The West Bengal Forest Department’s Joint Forest Management Committee is training local villagers in the Sundarbans in beekeeping. Pic: Tanmoy Bhaduri
The Sundarbans, West Bengal.
On a winter afternoon, 66-year-old Rama Sarkar of Jamespur village in Satjelia island of the Indian Sundarbans recounts her daily ordeal as a resident of one of the islands of the world’s largest mangrove forests. “Joley kumir, dangay bagh, ei vabe beche achi.” [We live in a situation where there are crocodiles in the water and tigers on land].

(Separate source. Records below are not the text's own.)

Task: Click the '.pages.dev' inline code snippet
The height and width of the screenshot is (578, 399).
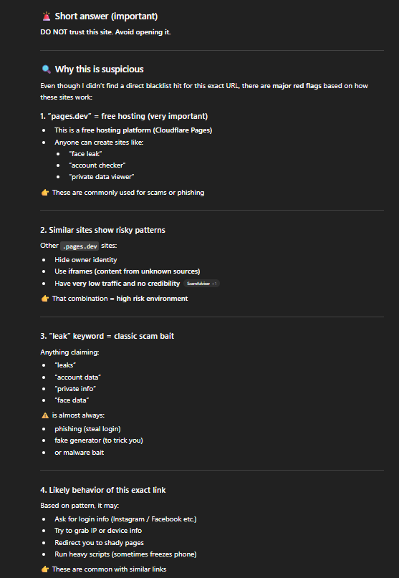Action: (x=80, y=246)
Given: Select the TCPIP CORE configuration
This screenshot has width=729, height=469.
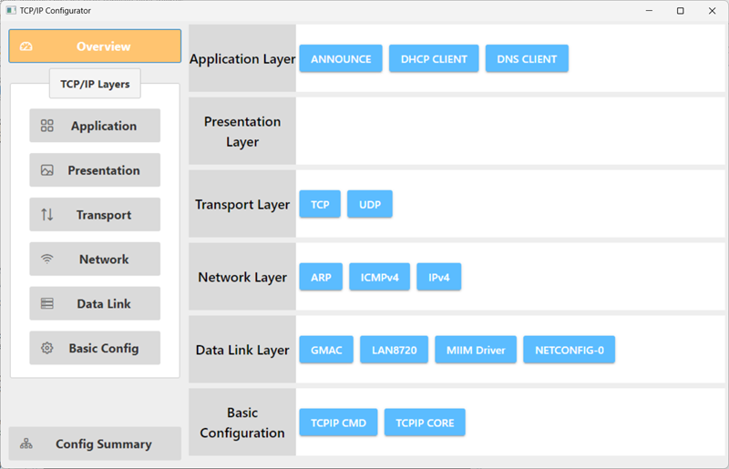Looking at the screenshot, I should point(425,423).
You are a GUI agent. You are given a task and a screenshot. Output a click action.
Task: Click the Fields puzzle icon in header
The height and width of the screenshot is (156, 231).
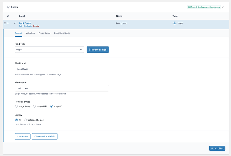[8, 7]
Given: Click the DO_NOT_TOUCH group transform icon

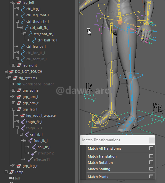Looking at the screenshot, I should (11, 72).
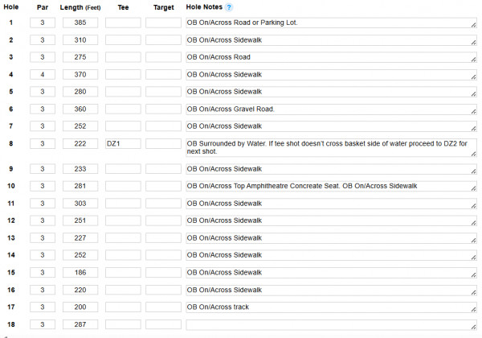482x338 pixels.
Task: Click the empty Hole Notes field for hole 18
Action: point(329,324)
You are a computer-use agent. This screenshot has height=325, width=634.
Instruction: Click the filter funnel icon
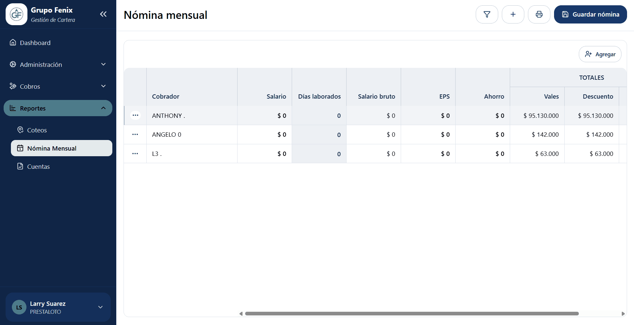(x=487, y=14)

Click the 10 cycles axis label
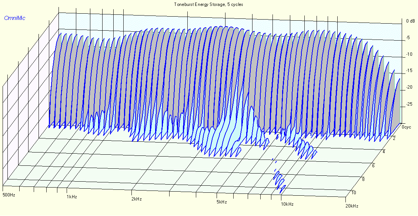(x=354, y=193)
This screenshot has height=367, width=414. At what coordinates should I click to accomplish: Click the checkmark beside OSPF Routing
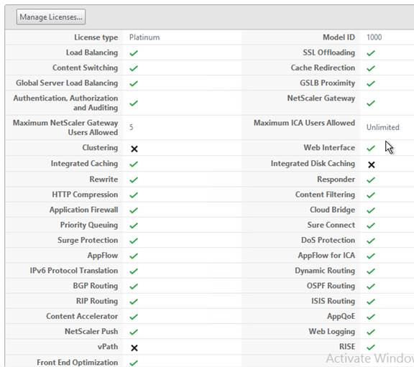tap(371, 287)
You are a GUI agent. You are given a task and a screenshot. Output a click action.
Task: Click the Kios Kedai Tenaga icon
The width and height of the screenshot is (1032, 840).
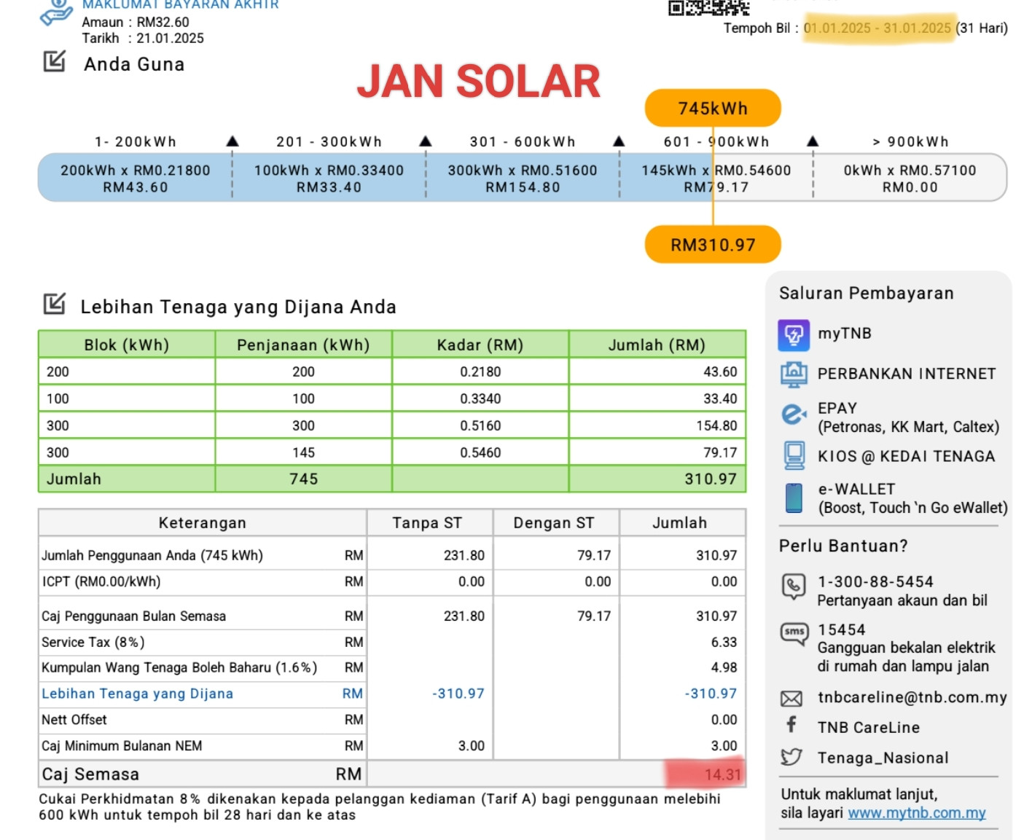coord(793,456)
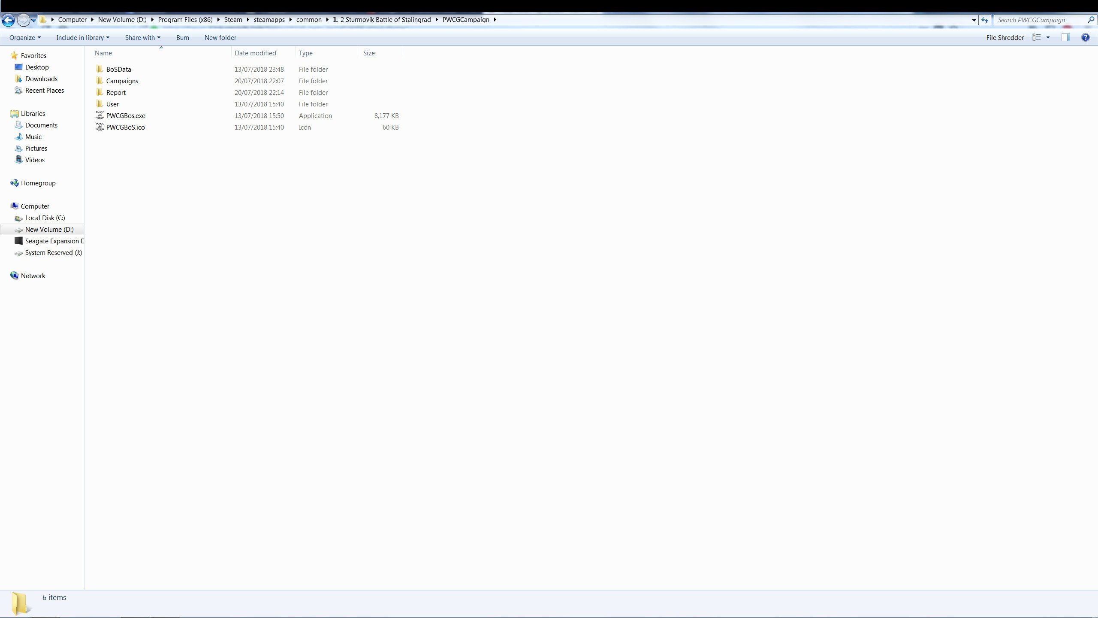This screenshot has width=1098, height=618.
Task: Click the refresh icon beside the address bar
Action: click(x=984, y=20)
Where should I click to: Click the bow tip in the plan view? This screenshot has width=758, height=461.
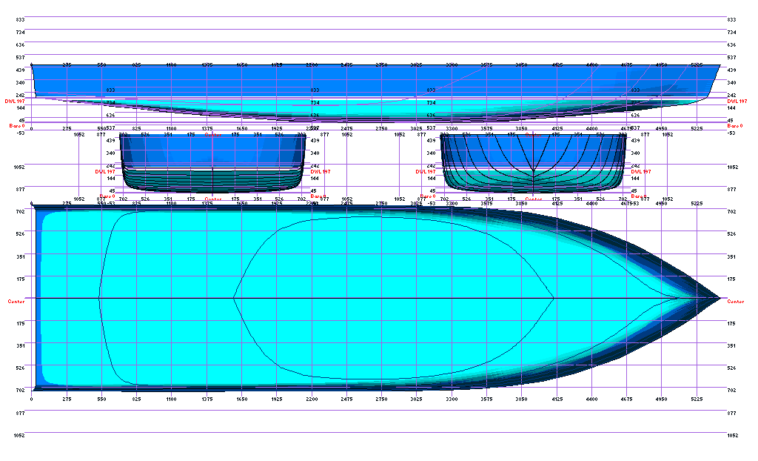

On April 20 this year, Sarkar’s younger son Rathin, 36, a mauli (honey collector) was found dead, his corpse apparently half-eaten by a tiger at Pirkhali jungle in the Sundarbans forest — the first case of human-tiger encounter since the COVID-19 lockdown announced across the country on March 25.
“Rathin’s father [Niren Sarkar] was also killed in a tiger attack in 2009 when he entered the forest to catch crab after Cyclone Aila hit our island,” Sarkar narrated to Gaon Connection how such encounters had ruined her life.
Every year, villagers desperate to make a living enter the mangrove forests of the Sundarbans, and get attacked and killed. However, a project by the West Bengal Forest Department’s Joint Forest Management Committee is trying to bring down the human-tiger conflict by training them in bee-keeping and strengthening their livelihoods.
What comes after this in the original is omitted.